Mit Plakaten Protest zeigen
Welche Formen kann Protest annehmen? Wofür setzen Menschen sich ein – heute und in der Vergangenheit? Mit diesen Fragen beschäftigten sich die Teilnehmer*innen des Workshops „Protest-Plakate – Zeige deine Meinung!“ am 11. und 18. Oktober 2020 in Sonthofen. Im Rahmen der Veranstaltung sprachen sie nicht nur über verschiedene Protestbewegungen wie die Frauenbewegung der 1960er-Jahre, Fridays for Future oder Black Lives Matter, sondern schauten sich auch zahlreiche internationale Beispiele kreativer Protestplakate an und diskutierten darüber.
Ebenso wurde über die Verhaltensregeln und die rechtlichen Rahmenbedingungen von Demonstrationen gesprochen: Die jungen Teilnehmenden erfuhren, dass Demonstrationen angemeldet werden müssen und dass sie ruhig und friedlich verlaufen sollten, weil Gewalt dazu führen kann, dass viele Menschen sonst die Bewegung ablehnen könnten. In erster Linie gehe es bei einer Demo ja darum, möglichst viele Leute von der Sache oder der eigenen Meinung zu überzeugen.
Mitbestimmungsmöglichkeiten kennenlernen
Die Kinder und Jugendlichen sprachen auch über ihre eigenen Mitbestimmungsmöglichkeiten in der Familie und in der Schule. Dabei wurde deutlich, dass viele mit ihren Optionen gar nicht zufrieden waren – und dass viele ihre (Kinder-)Rechte nicht (gut) kannten.
„Wir suchten im Gespräch gemeinsam nach Lösungsansätzen für mehr Mitbestimmung von Kindern und Jugendlichen in ihrem Umfeld. Und dann begann der Prozess, wie diese Lösungen künstlerisch umgesetzt werden können“, berichtet Felicitas Aßmann von der Oberallgäuer Volkshochschule. Gerade für die jüngeren Teilnehmer*innen war es eine neue Erfahrung, dass sie selbst mehr Mitspracherechte einfordern können.

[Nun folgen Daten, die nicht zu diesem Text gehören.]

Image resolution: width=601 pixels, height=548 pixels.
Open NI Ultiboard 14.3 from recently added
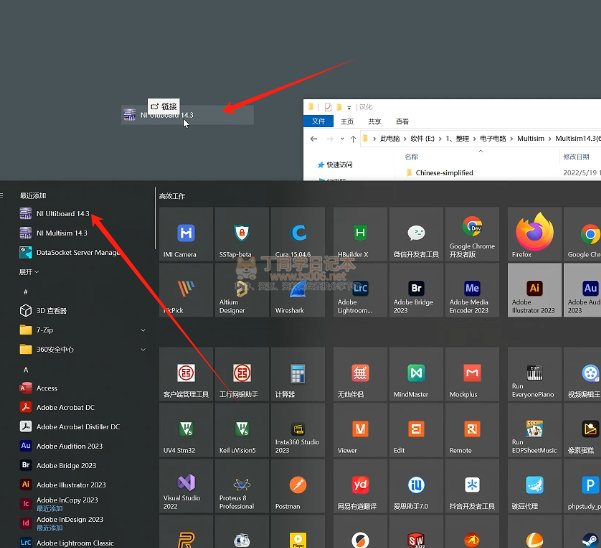[60, 214]
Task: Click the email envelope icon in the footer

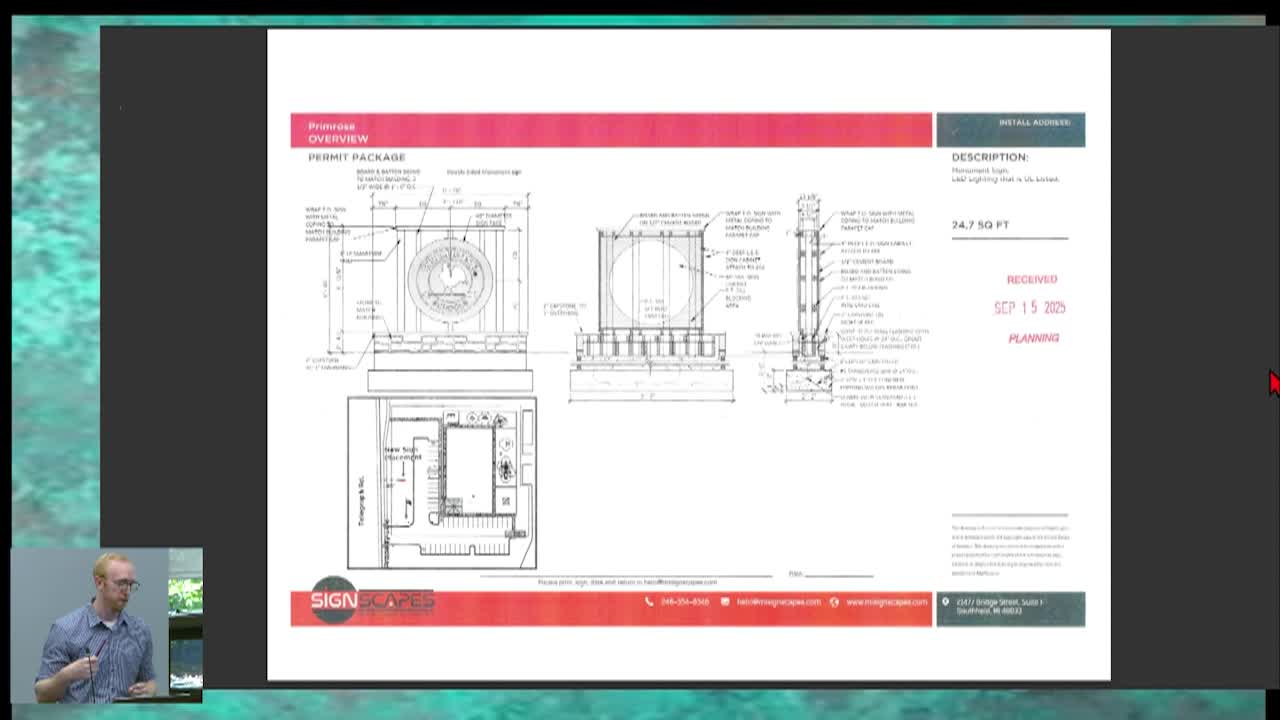Action: point(725,602)
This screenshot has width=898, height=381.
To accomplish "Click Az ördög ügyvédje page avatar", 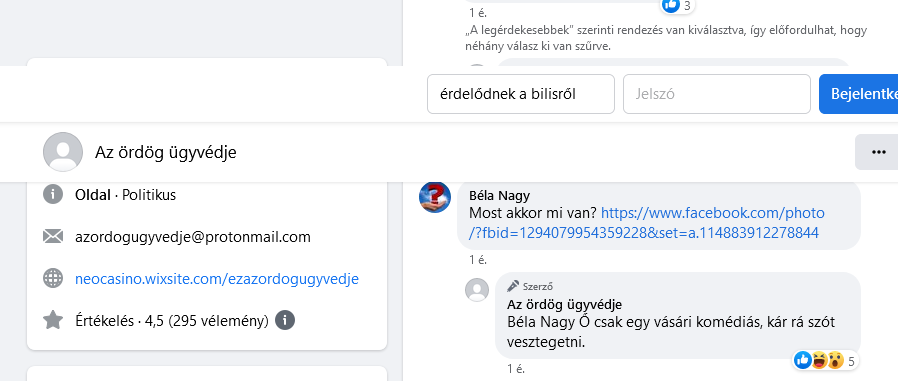I will 63,152.
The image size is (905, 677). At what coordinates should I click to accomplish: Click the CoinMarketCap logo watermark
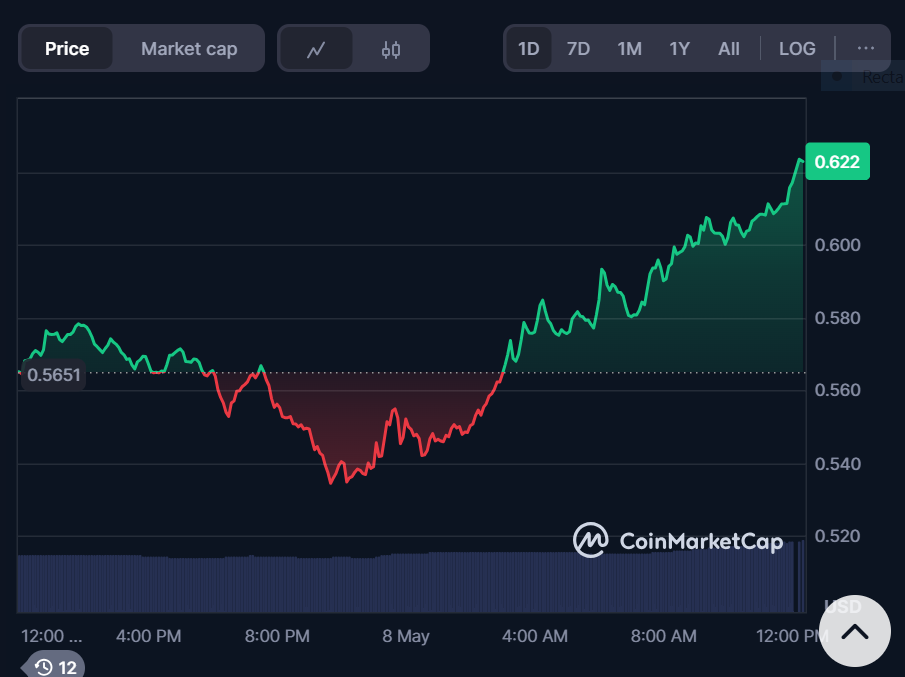[x=678, y=541]
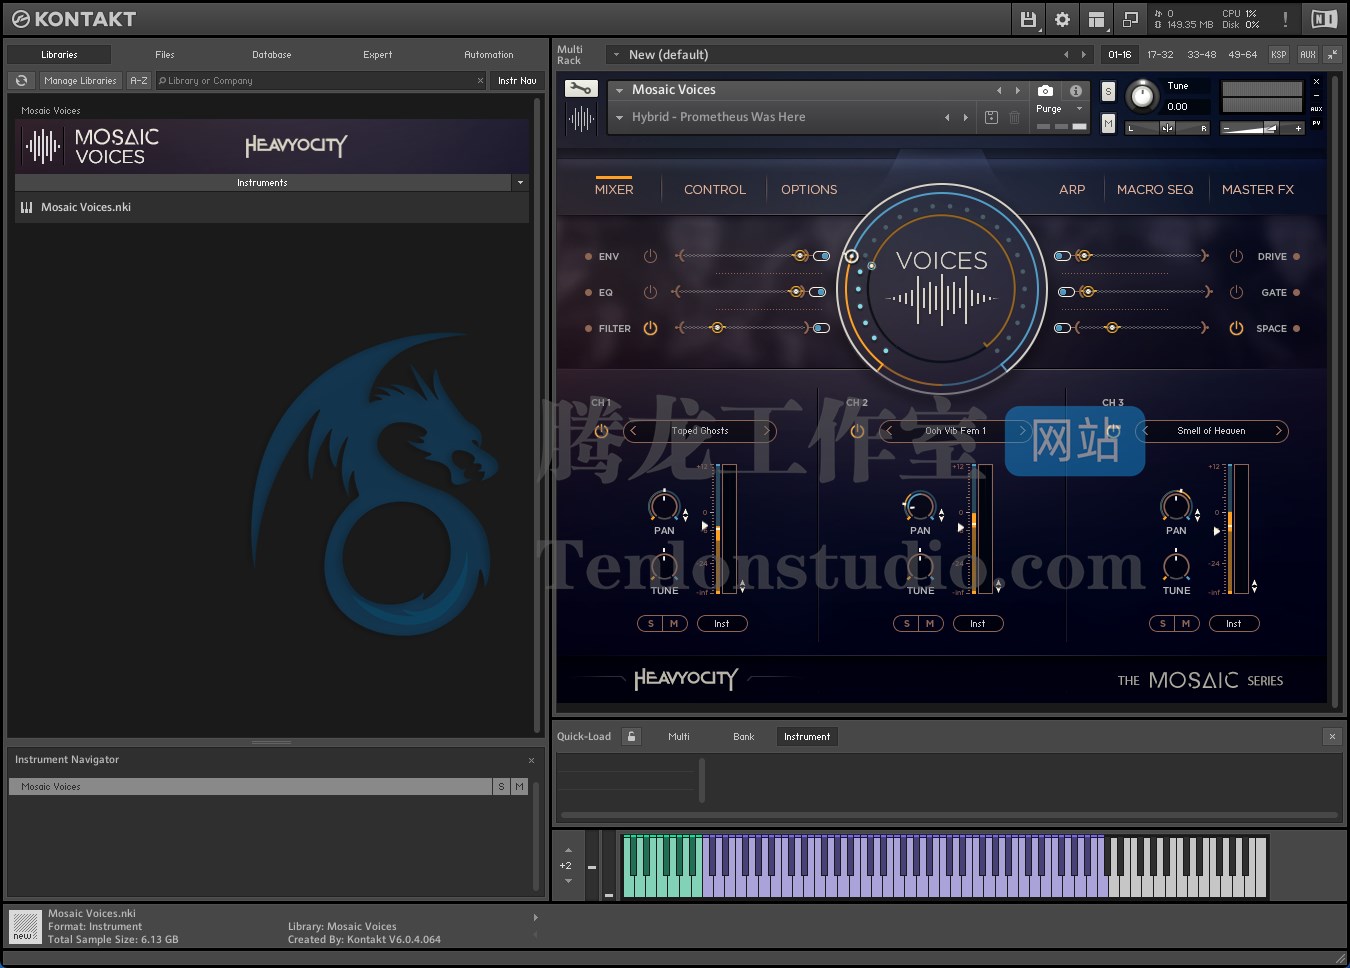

Die Teilnehmenden entwickelten eigene Text- und Motivideen, die sie mit verschiedenen Zeichen-, Mal- und Drucktechniken umsetzten. So entstanden viele Skizzen und schließlich farbenfrohe Plakate. Die Jüngeren hatten größeren Rede- und Anleitungsbedarf, während die Älteren recht schnell ihre eigenen Vorstellungen entfalteten und eigenständig skizzierten. Auch ein gemeinsames Kunstwerk entstand schließlich – nach langen Diskussionen über Form und Inhalt gestalteten die Teilnehmer*innen ein Stoffbanner mit der Aufschrift „Peace, please“.
Graffiti als (politisches) Ausdrucksmittel
Zahlreiche internationale Graffiti-Künstler*innen engagieren sich gesellschaftlich sowie politisch und nutzen ihre Street-Art-Kunst als Ausdrucksmittel im öffentlichen Raum. Ihnen eiferten die Teilnehmer*innen des Workshops „Graffiti – Wir sind bunt! Farbe verbindet“ am 8. und 15. November 2020 in Sonthofen nach. Der Dozent Dominik Ultes stellte in seiner Einführung einige dieser Künstler*innen und ihre Werke vor. Gleichzeitig ging er auf künstlerische Grundlagen und Techniken des Graffiti ein. Auch Grund- und Menschenrechte waren Thema der Einführung und den Jugendlichen standen viele Informations- und Anschauungsmaterialien zur Verfügung. Besonderen Anklang fanden Kataloge der NGOs „Posters for Tomorrow“ und „Posters for Change“, die zahlreiche Beispiele enthielten.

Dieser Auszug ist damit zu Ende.